• Required work: Exact repetition is required: output every record in full.

• Input for this task:
========================
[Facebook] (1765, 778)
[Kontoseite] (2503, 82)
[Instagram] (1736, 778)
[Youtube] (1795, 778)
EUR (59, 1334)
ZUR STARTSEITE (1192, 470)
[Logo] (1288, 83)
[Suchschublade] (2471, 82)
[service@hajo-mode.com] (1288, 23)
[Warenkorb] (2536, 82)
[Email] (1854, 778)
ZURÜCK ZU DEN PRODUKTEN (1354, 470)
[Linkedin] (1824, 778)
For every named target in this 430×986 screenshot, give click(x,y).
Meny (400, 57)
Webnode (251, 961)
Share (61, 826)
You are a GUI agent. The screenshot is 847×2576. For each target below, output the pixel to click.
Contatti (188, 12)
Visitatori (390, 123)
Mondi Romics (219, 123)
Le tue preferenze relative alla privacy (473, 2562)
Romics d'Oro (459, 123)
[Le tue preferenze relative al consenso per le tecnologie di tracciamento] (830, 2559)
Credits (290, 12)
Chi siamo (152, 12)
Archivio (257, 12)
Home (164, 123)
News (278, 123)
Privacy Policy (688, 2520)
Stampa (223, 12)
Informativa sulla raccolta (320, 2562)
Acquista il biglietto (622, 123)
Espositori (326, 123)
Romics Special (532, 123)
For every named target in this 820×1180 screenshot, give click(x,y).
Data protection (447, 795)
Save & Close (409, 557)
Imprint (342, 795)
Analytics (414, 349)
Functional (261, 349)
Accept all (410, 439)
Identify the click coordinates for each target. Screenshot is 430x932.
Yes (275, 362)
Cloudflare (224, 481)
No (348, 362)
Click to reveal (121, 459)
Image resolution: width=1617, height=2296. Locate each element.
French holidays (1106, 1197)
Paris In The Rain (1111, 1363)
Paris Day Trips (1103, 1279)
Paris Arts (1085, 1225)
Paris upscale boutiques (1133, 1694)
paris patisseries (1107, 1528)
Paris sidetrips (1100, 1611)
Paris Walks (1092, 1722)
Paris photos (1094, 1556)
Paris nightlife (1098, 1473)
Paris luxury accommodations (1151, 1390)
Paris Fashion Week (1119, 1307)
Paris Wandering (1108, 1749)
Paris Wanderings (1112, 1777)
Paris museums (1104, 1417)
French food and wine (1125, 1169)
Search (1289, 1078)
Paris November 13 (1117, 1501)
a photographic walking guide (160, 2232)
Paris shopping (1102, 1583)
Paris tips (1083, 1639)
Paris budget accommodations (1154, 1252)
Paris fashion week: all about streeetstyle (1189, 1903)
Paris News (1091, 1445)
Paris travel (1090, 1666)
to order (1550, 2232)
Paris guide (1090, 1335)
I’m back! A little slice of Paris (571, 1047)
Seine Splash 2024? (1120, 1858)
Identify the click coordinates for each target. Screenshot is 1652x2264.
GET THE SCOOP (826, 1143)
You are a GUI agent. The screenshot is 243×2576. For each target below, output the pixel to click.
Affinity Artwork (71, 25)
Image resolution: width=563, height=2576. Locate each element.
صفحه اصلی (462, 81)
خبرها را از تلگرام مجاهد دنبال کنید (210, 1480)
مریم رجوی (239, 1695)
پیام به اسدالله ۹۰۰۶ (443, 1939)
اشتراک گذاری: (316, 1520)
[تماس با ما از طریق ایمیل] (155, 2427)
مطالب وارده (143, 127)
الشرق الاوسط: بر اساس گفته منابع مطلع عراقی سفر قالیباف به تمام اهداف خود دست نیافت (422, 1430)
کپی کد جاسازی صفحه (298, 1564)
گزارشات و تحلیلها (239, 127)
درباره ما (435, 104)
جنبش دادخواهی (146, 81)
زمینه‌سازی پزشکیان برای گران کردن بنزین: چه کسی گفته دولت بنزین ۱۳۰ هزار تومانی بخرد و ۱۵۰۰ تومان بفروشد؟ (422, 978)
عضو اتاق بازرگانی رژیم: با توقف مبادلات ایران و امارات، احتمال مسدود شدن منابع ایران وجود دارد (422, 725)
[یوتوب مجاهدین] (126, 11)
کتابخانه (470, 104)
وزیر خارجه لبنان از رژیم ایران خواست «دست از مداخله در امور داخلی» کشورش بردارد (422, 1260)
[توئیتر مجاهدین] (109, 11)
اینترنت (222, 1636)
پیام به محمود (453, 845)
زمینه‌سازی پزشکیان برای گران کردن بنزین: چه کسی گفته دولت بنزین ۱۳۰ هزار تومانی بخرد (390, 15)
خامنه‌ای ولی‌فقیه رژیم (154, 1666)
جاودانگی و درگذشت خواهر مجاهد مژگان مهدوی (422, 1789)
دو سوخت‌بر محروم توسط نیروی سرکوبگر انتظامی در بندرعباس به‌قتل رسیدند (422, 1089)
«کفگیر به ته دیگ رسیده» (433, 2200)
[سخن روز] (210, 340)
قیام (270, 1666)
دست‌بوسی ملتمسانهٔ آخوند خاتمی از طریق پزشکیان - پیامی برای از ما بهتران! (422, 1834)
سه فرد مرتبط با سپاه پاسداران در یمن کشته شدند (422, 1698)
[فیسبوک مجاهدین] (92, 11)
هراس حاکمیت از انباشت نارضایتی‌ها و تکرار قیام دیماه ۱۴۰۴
========================
• Reply to the exercise:
[Facebook] (1765, 778)
[Kontoseite] (2503, 82)
[Instagram] (1736, 778)
[Youtube] (1795, 778)
EUR (59, 1334)
ZUR STARTSEITE (1192, 470)
[Logo] (1288, 83)
[Suchschublade] (2471, 82)
[service@hajo-mode.com] (1288, 23)
[Warenkorb] (2536, 82)
[Email] (1854, 778)
ZURÜCK ZU DEN PRODUKTEN (1354, 470)
[Linkedin] (1824, 778)
For every named target in this 430×986 screenshot, give click(x,y).
Meny (400, 57)
Webnode (251, 961)
Share (61, 826)
You are a GUI agent. The screenshot is 847×2576. For each target below, output the pixel to click.
Contatti (188, 12)
Visitatori (390, 123)
Mondi Romics (219, 123)
Le tue preferenze relative alla privacy (473, 2562)
Romics d'Oro (459, 123)
[Le tue preferenze relative al consenso per le tecnologie di tracciamento] (830, 2559)
Credits (290, 12)
Chi siamo (152, 12)
Archivio (257, 12)
Home (164, 123)
News (278, 123)
Privacy Policy (688, 2520)
Stampa (223, 12)
Informativa sulla raccolta (320, 2562)
Acquista il biglietto (622, 123)
Espositori (326, 123)
Romics Special (532, 123)
For every named target in this 820×1180 screenshot, give click(x,y).
Data protection (447, 795)
Save & Close (409, 557)
Imprint (342, 795)
Analytics (414, 349)
Functional (261, 349)
Accept all (410, 439)
Identify the click coordinates for each target. Screenshot is 430x932.
Yes (275, 362)
Cloudflare (224, 481)
No (348, 362)
Click to reveal (121, 459)
Image resolution: width=1617, height=2296. Locate each element.
French holidays (1106, 1197)
Paris In The Rain (1111, 1363)
Paris Day Trips (1103, 1279)
Paris Arts (1085, 1225)
Paris upscale boutiques (1133, 1694)
paris patisseries (1107, 1528)
Paris sidetrips (1100, 1611)
Paris Walks (1092, 1722)
Paris photos (1094, 1556)
Paris nightlife (1098, 1473)
Paris luxury accommodations (1151, 1390)
Paris Fashion Week (1119, 1307)
Paris Wandering (1108, 1749)
Paris Wanderings (1112, 1777)
Paris museums (1104, 1417)
French food and wine (1125, 1169)
Search (1289, 1078)
Paris November 13 (1117, 1501)
a photographic walking guide (160, 2232)
Paris shopping (1102, 1583)
Paris tips (1083, 1639)
Paris budget accommodations (1154, 1252)
Paris fashion week: all about streeetstyle (1189, 1903)
Paris News (1091, 1445)
Paris travel (1090, 1666)
to order (1550, 2232)
Paris guide (1090, 1335)
I’m back! A little slice of Paris (571, 1047)
Seine Splash 2024? (1120, 1858)
Identify the click coordinates for each target. Screenshot is 1652x2264.
GET THE SCOOP (826, 1143)
You are a GUI agent. The screenshot is 243×2576. For each target below, output the pixel to click.
Affinity Artwork (71, 25)
Image resolution: width=563, height=2576. Locate each element.
صفحه اصلی (462, 81)
خبرها را از تلگرام مجاهد دنبال کنید (210, 1480)
مریم رجوی (239, 1695)
پیام به اسدالله ۹۰۰۶ (443, 1939)
اشتراک گذاری: (316, 1520)
[تماس با ما از طریق ایمیل] (155, 2427)
مطالب وارده (143, 127)
الشرق الاوسط: بر اساس گفته منابع مطلع عراقی سفر قالیباف به تمام اهداف خود دست نیافت (422, 1430)
کپی کد جاسازی صفحه (298, 1564)
گزارشات و تحلیلها (239, 127)
درباره ما (435, 104)
جنبش دادخواهی (146, 81)
زمینه‌سازی پزشکیان برای گران کردن بنزین: چه کسی گفته دولت بنزین ۱۳۰ هزار تومانی بخرد و ۱۵۰۰ تومان بفروشد؟ (422, 978)
عضو اتاق بازرگانی رژیم: با توقف مبادلات ایران و امارات، احتمال مسدود شدن منابع ایران وجود دارد (422, 725)
[یوتوب مجاهدین] (126, 11)
کتابخانه (470, 104)
وزیر خارجه لبنان از رژیم ایران خواست «دست از مداخله در امور داخلی» کشورش بردارد (422, 1260)
[توئیتر مجاهدین] (109, 11)
اینترنت (222, 1636)
پیام به محمود (453, 845)
زمینه‌سازی پزشکیان برای گران کردن بنزین: چه کسی گفته دولت بنزین ۱۳۰ هزار تومانی بخرد (390, 15)
خامنه‌ای ولی‌فقیه رژیم (154, 1666)
جاودانگی و درگذشت خواهر مجاهد مژگان مهدوی (422, 1789)
دو سوخت‌بر محروم توسط نیروی سرکوبگر انتظامی در بندرعباس به‌قتل رسیدند (422, 1089)
«کفگیر به ته دیگ رسیده» (433, 2200)
[سخن روز] (210, 340)
قیام (270, 1666)
دست‌بوسی ملتمسانهٔ آخوند خاتمی از طریق پزشکیان - پیامی برای از ما بهتران! (422, 1834)
سه فرد مرتبط با سپاه پاسداران در یمن کشته شدند (422, 1698)
[فیسبوک مجاهدین] (92, 11)
هراس حاکمیت از انباشت نارضایتی‌ها و تکرار قیام دیماه ۱۴۰۴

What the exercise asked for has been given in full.